Meskipun bukan micin penyebab utama, masyarakat Indonesia sudah terlanjur memberi pelabelan bahwa micin itu berbahaya. Adanya micin dalam setiap makanan siap saji di Indonesia menyebabkan masyarakat menyimpulkan micin dapat merusak otak dan membahayakan kesehatan. Padahal, micin berbahaya ketika digunakan berlebihan.

Dari pandangan itulah, generasi muda penyuka makanan cepat saji disebut dengan generasi micin. Generasi ini memang sangat suka mengonsumsi makanan cepat saji, seperti ayam goreng, piza, burger, kentang goreng, nuget, dan kebab. Semua makanan tersebut sudah pasti memakai MSG, vetsin, atau micin. Sayangnya, generasi muda mengonsumsi makanan tersebut tanpa diikuti dengan makan buah-buahan, sayur-sayuran, dan olahraga. Hal tersebut menimbulkan efek cepat mengantuk dan juga malas belajar. Apalagi, generasi z dan juga post gen z tampak lebih banyak menghabiskan waktu dengan gadget. Mereka duduk bermain hape sepanjang hari. Oleh sebab itu, kata micin dipilih untuk menunjukkan konotasi negatif.

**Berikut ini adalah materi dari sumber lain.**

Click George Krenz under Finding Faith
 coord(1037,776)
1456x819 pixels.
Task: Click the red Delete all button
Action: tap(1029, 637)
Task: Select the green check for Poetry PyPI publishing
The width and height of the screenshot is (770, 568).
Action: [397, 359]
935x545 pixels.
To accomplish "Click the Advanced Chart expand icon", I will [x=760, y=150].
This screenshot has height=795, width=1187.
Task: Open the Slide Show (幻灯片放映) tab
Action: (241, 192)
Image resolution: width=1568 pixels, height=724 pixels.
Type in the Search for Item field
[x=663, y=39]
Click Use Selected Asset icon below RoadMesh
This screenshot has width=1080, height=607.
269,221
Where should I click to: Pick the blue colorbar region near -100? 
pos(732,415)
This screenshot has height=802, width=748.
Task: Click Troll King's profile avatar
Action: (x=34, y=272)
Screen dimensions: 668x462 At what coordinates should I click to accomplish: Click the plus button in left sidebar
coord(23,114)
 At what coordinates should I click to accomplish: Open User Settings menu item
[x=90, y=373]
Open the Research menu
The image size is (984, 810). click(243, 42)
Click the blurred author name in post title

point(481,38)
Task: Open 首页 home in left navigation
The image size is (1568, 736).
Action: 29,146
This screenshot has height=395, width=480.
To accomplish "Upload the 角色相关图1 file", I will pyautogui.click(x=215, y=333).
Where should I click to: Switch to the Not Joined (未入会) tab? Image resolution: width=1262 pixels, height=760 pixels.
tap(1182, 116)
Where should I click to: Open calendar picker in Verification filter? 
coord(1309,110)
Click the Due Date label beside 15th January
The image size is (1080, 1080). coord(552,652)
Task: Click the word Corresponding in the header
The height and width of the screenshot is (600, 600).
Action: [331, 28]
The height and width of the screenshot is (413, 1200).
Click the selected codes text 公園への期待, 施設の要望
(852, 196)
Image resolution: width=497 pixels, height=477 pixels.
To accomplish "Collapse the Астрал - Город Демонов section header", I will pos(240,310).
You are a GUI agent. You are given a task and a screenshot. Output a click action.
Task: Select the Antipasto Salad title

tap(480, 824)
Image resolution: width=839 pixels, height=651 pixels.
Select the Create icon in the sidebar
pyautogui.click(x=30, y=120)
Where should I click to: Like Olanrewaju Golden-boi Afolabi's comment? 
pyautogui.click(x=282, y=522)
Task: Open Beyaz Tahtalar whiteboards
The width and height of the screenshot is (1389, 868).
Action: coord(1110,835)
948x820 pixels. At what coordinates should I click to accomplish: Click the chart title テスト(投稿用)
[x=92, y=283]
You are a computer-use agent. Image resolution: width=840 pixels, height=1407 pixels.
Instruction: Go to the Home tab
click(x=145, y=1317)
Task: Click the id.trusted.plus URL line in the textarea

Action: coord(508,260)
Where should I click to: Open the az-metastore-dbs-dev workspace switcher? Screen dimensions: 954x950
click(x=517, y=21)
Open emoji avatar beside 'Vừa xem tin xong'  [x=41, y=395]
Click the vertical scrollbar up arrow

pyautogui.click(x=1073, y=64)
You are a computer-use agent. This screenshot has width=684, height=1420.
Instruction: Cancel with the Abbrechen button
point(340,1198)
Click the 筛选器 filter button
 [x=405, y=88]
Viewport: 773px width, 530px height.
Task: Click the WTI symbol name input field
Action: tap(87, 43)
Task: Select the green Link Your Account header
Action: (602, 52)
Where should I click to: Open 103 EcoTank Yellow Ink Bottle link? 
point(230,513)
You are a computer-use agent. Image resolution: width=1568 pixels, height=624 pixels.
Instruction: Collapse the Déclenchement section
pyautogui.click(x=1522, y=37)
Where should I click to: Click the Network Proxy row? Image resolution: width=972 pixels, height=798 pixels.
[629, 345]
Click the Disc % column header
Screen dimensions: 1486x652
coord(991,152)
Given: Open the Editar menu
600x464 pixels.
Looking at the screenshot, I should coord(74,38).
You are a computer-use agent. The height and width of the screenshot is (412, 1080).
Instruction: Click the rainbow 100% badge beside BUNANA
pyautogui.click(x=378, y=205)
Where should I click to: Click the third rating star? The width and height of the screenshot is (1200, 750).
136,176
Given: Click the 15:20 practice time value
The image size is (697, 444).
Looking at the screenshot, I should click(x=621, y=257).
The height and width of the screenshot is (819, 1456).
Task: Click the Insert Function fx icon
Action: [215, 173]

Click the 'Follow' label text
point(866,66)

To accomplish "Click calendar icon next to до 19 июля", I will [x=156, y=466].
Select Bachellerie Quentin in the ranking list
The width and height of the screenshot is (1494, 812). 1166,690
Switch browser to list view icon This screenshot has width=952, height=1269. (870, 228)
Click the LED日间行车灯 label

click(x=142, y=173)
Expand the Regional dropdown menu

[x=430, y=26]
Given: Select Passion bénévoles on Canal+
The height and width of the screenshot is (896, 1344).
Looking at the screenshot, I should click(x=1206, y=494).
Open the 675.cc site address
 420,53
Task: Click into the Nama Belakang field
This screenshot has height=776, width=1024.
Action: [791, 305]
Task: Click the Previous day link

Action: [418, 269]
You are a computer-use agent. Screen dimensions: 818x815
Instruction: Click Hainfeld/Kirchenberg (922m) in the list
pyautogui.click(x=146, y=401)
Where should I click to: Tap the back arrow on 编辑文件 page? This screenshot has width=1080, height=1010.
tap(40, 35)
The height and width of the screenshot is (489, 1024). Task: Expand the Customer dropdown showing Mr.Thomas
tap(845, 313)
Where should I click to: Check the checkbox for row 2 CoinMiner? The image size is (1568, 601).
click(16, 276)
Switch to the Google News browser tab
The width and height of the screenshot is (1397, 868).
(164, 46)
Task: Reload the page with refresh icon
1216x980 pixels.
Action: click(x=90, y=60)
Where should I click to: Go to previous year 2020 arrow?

Ketika guru di sekolah memberikan tugas, seperti membaca, melakukan uji eksperimen sederhana, dan menulis, mereka sering mengeluh betapa sulitnya mengerjakan tugas-tugas tersebut. Teknologi internet yang kemudian memberikan kemudahan kepada mereka menyebabkan banyak generasi  muda menyalin tugas yang disajikan di berbagai web, lalu mengumpulkan sebagai tugas pribadi. Tidak ada sama sekali upaya untuk membaca dari banyak sumber, lalu menulis sendiri gagasan yang dimiliki. Sebuah kondisi yang menunjukkan bahwa produktivitas generasi muda menurun. Gambaran untuk generasi ini dikonkretkan dalam sebuah istilah yang bernama generasi micin.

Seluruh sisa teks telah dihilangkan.